Victory Parade
- Genre: Radio programs
- Running time: 30 minutes
- Country of origin: United States
- Home station: NBC Radio
- Hosted by: Lionel Barrymore
- Original release: June 7 – August 23, 1942
- No. of series: 1
- No. of episodes: 12
- Audio format: mono

= Victory Parade (radio series) =

1942 radio series

Victory Parade is a radio series that was broadcast through the summer of 1942 by NBC Radio. It was developed in cooperation with the U.S. government's Office of Facts and Figures, an agency which at the time was in the process of being consolidated under the Office of War Information. A similar series, airing on CBS Radio and titled Victory Theater, was also developed at the same time. Both series were the networks' contribution to the World War II war effort. The shows encouraged the American public to support the war effort and to buy war bonds.

Each week Victory Parade aired a special version of one of NBC's well-known prime time series. The facilities and the services of the actors and crew were supplied at no charge to the government. The usual commercials were replaced by government messaging. The artists who participated on these shows received "V-for-Victory" silver pins.

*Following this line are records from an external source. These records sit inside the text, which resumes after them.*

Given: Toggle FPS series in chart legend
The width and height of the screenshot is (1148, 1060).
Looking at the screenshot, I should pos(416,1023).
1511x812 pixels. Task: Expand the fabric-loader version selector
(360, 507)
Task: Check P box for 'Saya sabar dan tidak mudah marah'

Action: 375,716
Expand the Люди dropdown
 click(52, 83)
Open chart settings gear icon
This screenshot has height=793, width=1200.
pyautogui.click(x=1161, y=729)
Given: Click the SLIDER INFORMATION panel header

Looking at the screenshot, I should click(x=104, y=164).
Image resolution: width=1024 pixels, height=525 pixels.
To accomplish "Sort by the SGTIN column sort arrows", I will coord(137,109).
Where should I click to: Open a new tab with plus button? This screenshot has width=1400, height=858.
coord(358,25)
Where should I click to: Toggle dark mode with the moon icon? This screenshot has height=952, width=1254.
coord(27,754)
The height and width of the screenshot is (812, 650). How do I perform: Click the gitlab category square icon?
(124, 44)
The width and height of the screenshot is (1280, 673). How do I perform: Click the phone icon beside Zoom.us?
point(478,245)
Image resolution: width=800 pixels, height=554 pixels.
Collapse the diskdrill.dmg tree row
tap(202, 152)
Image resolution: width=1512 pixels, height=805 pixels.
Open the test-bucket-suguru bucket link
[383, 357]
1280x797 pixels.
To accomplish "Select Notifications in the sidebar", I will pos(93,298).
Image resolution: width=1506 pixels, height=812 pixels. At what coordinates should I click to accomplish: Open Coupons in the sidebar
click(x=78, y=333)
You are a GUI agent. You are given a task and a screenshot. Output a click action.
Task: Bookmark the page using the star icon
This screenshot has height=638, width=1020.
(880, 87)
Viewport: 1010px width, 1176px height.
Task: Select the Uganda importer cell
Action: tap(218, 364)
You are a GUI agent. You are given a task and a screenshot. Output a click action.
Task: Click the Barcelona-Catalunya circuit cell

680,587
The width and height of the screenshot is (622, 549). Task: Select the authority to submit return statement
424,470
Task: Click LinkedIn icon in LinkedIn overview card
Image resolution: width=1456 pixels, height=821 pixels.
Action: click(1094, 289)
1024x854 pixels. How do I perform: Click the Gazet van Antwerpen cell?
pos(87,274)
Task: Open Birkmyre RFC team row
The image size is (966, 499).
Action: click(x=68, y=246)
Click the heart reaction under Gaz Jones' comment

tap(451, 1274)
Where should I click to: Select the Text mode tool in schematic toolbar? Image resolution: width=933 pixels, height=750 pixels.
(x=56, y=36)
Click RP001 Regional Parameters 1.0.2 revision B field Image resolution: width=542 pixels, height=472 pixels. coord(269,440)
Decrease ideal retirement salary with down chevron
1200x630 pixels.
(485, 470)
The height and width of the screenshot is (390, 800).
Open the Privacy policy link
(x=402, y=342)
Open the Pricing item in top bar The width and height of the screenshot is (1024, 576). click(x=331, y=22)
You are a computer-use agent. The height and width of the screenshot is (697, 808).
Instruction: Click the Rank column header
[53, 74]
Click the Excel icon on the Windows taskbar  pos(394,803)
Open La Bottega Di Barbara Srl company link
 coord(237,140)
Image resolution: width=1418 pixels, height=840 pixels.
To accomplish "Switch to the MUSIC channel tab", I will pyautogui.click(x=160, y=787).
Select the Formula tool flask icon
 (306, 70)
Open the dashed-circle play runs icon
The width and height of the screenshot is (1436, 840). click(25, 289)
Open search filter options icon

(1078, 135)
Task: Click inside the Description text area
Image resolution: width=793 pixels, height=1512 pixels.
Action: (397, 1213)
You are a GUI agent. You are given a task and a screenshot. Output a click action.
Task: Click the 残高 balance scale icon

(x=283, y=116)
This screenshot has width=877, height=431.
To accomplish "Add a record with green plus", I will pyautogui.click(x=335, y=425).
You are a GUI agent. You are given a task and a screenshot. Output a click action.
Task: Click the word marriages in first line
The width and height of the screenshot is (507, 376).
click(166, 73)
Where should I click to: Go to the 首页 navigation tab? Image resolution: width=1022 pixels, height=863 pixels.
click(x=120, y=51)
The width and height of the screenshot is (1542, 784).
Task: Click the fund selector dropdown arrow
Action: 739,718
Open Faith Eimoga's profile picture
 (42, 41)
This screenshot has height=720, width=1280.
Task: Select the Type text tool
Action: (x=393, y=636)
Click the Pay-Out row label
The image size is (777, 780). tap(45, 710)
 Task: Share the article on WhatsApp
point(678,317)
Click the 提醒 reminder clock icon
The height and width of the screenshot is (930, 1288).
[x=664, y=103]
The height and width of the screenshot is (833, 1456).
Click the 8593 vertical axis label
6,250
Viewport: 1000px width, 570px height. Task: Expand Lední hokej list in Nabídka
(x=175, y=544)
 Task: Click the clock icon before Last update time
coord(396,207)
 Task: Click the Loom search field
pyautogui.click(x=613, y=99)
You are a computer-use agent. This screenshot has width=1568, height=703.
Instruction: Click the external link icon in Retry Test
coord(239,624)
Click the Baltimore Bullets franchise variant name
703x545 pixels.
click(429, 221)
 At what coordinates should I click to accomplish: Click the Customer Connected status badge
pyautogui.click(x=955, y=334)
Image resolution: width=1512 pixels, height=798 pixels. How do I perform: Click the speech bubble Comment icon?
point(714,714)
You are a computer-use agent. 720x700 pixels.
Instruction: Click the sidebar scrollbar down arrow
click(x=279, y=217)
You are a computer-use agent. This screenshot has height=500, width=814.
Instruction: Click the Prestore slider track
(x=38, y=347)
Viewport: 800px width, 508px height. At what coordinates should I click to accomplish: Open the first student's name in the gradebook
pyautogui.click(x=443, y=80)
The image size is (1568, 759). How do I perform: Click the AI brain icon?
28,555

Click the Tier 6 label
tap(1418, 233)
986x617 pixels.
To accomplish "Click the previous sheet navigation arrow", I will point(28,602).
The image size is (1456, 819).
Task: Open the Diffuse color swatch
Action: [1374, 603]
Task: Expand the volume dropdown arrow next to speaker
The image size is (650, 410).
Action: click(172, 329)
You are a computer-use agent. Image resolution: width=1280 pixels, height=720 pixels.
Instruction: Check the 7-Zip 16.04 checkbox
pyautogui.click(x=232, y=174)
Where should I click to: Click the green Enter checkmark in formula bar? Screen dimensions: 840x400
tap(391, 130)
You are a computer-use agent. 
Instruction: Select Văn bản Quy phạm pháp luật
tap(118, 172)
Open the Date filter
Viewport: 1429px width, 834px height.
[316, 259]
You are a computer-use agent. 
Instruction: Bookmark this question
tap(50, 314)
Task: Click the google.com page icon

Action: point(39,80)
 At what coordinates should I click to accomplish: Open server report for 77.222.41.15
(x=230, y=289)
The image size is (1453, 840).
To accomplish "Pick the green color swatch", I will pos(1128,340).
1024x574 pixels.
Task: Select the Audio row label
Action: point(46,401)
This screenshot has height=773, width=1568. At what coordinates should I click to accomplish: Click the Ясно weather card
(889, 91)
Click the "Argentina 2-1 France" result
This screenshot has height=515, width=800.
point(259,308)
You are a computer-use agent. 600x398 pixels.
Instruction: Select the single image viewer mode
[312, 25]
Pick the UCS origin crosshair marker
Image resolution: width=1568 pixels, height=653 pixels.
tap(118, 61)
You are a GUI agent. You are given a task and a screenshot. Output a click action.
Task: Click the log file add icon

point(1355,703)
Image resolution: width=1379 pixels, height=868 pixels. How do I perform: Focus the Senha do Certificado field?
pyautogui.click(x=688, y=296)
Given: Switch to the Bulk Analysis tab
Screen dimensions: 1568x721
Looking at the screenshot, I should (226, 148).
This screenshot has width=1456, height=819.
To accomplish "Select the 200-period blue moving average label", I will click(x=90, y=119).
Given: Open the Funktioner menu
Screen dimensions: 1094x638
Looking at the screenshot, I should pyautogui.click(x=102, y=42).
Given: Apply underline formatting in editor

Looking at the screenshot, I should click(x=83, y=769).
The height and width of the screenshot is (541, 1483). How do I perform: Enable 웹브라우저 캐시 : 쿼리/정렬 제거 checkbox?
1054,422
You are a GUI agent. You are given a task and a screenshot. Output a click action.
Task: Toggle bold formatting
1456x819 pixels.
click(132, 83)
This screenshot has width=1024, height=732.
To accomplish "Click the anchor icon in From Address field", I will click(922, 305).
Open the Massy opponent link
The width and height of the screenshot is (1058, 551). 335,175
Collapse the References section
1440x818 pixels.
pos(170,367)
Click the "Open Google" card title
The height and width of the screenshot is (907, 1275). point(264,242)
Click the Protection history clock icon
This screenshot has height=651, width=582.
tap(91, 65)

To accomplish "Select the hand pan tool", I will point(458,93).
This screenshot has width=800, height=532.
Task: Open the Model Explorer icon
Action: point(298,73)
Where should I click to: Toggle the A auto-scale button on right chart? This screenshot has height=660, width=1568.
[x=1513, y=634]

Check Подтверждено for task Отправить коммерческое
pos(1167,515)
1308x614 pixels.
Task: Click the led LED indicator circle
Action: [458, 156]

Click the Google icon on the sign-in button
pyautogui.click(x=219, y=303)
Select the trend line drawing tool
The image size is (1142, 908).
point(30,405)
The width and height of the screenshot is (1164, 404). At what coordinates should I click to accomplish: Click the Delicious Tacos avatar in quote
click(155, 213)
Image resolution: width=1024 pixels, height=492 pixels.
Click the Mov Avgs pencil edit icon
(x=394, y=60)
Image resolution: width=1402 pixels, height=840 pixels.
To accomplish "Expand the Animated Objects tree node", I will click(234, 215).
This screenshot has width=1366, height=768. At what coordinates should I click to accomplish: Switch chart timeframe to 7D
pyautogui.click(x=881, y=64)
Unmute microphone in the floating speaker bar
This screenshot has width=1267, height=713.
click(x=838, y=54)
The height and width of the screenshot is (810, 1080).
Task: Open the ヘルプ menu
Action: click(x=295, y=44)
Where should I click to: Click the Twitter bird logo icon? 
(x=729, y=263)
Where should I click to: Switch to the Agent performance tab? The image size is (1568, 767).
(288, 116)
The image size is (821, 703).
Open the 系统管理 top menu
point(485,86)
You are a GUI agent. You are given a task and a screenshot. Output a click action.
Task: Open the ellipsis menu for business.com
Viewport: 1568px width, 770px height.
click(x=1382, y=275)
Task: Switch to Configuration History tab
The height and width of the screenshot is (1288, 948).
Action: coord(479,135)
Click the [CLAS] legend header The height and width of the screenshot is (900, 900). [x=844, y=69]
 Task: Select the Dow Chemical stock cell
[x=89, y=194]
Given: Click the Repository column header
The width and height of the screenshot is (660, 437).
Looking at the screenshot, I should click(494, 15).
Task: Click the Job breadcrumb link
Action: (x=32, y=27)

Initially Victory Parade served as the summer replacement for The Jack Benny Program. In July, it began airing a half-hour earlier, in The Great Gildersleeve's usual timeslot. This move made room for the new summer series The Remarkable Miss Tuttle, starring Edna May Oliver. Lionel Barrymore was the host of Victory Parade, serving as the "Voice of the Government". The series ran for twelve weeks.

== List of episodes ==

| Broadcast date | Participamts / programs | Length | Details / citations |
|---|---|---|---|
| 1942-06-07 | Baby Snooks | 30 minutes | Cast of Maxwell House Coffee Time. Fanny Brice as Baby Snooks, with Frank Morgan, John Conte and Meredith Willson's Orchestra |
| 1942-06-14 | Red Skelton | 30 minutes | Red Skelton with the cast of his The Raleigh Cigarette Program. Note: This substituted for the previously planned episode of Mr. District Attorney, which would eventually air July 19th |
| 1942-06-21 | The Rudy Vallée Show | 30 minutes | Rudy Vallée, joined by Charles Laughton. Groucho Marx, Gloria Warren and Joan Davis. Songs Included "We're Taking Off" and "Song of the Vagabonds" |
| 1942-06-28 | George Burns and Gracie Allen | 30 minutes | George Burns, Gracie Allen, and the cast of The Burns and Allen Show, including Clarence Nash as Herman the Duck, with Paul Whiteman and his Orchestra |
| 1942-07-05 | Edgar Bergen and Charlie McCarthy | 30 minutes | Edgar Bergen and his dummy Charlie McCarthy, with the cast of The Chase and Sanborn Program, including Don Ameche, Janet Blair and Ray Noble's orchestra Note: Victory Parade was now airing a half-hour earlier, making way for the summer series The Remarkable Miss Tuttle |
| 1942-07-12 | Fibber McGee and Molly | 30 minutes | Jim Jordan and Marian Jordan, with Gale Gordon as Mayor LaTrivia, Bill Thompson as The Old Timer, Isabel Randolph as Mrs. Uppington, the Billy Mills Orchestra and the singing group, the King's Men |
| 1942-07-19 | Mr. District Attorney | 30 minutes | Jay Jostyn and Vicki Vola in "The Case of the Whispered Word" |
| 1942-07-26 | The Great Gildersleeve | 30 minutes | Harold Peary starring as Throckmorton P. Gildersleeve, and cast. |
| 1942-08-02 | Bob Hope | 30 minutes | Bob Hope at March Field air force base in California. The cast of The Pepsodent Show, including Jerry Colonna, Barbara Jo Allen as Vera Vague, Frances Langford, the singing group Six Hits and a Miss and the John Scott Trotter Orchestra |
| 1942-08-09 | Kollege of Musical Knowledge | 30 minutes | "The Ol' Professor" Kay Kyser and his musical "students". |
| 1942-08-16 | Truth or Consequences | 30 minutes | Game show host Ralph Edwards at Mitchel Field air force base in Long Island, New York. Cadets were selected as the participants |
| 1942-08-23 | The Jack Benny Program | 30 minutes | Jack Benny and his cast, including Dennis Day, Mary Livingstone, Don Wilson and Eddie "Rochester" Anderson. Meredith Willson and his orchestra substituting for the touring Phil Harris |

Note: A special episode of The Aldrich Family was reportedly also planned, but did not get produced.